Section numbers are on their way—and figure numbers also sound helpful! I've added a ticket. (https://github.com/distillpub/template/issues/63) For now you can already link to figures like this: https://distill.pub/2017/feature-visualization/#steepest-des...
[1] Not technically a neural network, but a CPPN. Which is something like a neural network with many different mathematical functions as activation functions. This allows things like a neuron with a sine wave activation that can repeat a pattern across the image.
hazarding a guess with no knowledge of the subject, I wonder if that is because no other class in ImageNet can be defined by orange and black. The net simply doesn't need to learn anything more about orange and black, because on 100% of the samples it trained on, orange and black meant "school bus". Every time.
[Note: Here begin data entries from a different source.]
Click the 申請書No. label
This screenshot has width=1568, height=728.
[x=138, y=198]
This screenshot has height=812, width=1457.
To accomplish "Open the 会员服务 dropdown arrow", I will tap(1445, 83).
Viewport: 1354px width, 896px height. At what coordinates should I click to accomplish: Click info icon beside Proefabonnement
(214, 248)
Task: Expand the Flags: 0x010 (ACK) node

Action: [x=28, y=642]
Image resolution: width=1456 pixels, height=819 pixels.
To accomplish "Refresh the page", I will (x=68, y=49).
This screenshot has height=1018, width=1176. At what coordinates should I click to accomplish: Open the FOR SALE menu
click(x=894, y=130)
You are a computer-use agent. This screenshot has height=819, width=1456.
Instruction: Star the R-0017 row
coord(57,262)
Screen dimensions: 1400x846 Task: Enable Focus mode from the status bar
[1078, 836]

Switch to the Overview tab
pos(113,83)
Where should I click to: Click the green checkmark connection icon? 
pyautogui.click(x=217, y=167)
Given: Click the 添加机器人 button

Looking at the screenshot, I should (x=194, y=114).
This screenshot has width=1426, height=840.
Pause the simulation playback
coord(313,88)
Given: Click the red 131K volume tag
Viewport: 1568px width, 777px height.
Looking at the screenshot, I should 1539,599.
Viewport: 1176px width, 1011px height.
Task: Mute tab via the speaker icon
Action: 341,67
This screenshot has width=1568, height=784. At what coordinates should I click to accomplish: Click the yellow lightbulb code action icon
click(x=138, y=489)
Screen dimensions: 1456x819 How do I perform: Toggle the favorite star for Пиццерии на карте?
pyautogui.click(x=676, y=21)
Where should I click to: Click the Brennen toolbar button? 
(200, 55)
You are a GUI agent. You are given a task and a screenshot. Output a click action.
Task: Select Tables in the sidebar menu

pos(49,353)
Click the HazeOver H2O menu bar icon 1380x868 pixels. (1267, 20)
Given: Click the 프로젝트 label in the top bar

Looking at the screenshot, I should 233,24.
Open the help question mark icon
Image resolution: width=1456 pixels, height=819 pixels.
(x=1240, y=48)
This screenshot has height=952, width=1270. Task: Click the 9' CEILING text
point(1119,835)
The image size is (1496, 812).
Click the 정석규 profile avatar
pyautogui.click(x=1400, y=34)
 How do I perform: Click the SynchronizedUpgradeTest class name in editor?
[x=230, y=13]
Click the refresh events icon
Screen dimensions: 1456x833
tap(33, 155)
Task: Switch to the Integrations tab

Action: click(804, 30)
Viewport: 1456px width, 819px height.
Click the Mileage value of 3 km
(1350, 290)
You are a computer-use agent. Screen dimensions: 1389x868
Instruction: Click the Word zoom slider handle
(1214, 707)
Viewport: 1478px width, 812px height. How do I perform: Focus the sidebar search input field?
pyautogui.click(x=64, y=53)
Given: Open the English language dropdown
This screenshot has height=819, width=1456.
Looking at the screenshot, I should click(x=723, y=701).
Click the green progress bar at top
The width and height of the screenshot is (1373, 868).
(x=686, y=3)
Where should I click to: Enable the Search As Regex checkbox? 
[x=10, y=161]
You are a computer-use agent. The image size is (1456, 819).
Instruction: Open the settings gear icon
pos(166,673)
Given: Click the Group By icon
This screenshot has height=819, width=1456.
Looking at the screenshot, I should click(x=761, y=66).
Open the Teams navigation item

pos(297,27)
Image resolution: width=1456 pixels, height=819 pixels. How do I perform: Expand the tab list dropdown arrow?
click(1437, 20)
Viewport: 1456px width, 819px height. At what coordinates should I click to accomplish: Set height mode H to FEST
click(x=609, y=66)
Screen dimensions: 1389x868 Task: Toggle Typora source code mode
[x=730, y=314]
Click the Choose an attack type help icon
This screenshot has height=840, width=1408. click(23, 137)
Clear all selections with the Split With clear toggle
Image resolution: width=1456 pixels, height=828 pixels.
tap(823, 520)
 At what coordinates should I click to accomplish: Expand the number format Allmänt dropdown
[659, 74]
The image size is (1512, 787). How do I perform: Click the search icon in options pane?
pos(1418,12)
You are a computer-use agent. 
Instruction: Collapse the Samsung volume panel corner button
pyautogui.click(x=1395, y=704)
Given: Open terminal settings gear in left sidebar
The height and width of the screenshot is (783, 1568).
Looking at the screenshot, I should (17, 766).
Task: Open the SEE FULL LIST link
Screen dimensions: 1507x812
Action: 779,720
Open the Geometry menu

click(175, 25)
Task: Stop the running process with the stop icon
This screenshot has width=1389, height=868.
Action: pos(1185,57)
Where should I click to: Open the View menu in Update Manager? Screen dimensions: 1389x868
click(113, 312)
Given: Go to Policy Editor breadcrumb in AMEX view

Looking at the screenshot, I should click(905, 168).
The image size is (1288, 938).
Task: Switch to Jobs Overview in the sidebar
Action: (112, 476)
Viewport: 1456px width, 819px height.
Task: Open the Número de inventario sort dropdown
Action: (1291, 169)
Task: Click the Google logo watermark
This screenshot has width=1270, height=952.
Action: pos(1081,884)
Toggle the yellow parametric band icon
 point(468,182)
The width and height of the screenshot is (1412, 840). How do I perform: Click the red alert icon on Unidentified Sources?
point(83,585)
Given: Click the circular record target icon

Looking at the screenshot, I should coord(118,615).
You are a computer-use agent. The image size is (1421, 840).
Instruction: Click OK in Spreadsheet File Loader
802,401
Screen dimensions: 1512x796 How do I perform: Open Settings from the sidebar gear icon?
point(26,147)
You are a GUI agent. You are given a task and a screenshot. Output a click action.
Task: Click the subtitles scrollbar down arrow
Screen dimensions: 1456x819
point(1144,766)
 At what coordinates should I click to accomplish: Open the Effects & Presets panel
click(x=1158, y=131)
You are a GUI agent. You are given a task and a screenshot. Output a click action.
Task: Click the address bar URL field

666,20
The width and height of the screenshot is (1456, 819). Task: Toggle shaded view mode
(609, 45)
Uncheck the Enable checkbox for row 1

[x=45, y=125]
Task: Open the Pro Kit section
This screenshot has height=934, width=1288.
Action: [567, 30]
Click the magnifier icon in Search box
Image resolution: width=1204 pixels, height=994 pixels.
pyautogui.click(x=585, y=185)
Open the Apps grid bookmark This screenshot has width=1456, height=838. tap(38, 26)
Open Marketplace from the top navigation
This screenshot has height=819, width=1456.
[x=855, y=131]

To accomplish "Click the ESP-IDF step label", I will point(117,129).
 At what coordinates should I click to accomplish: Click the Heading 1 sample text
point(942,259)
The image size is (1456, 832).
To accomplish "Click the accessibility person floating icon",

So no need to learn any other features -- if you see orange and black, it MUST be a school bus, at least in the context of this data set.
I wonder if we introduced other "orange and black" classes to ImageNet, it would need to learn more features about the school bus in order to identify it.
It doesn't necessarily mean that color is the only feature it uses to classify school buses. Just that that feature alone is enough.
https://static.comicvine.com/uploads/scale_large/6/67663/418...
http://www.fairmont.com/assets/0/137/13359/13476/13477/2a657...
The neural structures in human brains that recognise edges/textures/surfaces are the same ones that generate trippy images when exposed to psychedelic drugs (or flickering light: http://journals.plos.org/ploscompbiol/article?id=10.1371/jou...): http://www.math.utah.edu/~bresslof/publications/01-3.pdf
I believe for anybody who has ever tried psychedelics seeing these was a watershed moment. It seems almost impossible that an algorithm could so faithfully reproduce the experience without somehow having recreated some fundamental structure of the human brain. That is compounded by the fact that this wasn't the result of actually trying to do so, but of an open-ended experiment of creating feedback loops in NN layers.
While I agree that the practicality of these visualizations mean that you have to fight against this high-frequency "cheating", I can't help but shake the feeling that what these optimization visualizations are showing us is correct. This is what the neuron responds to, whether you like it or not. Put in another way, the problem doesn't seem to be with the visualization but with the network itself.
Has there been any research in making neural networks that are robust to adversarial examples?
edit: ok, someone already tested it, and it does not seem to help that much: https://github.com/jaesik817/adv_attack_capsnet
Could they train on white noise from a television and see if the CBR shows a structure similar to the structure of the observable universe when examining the feature layers?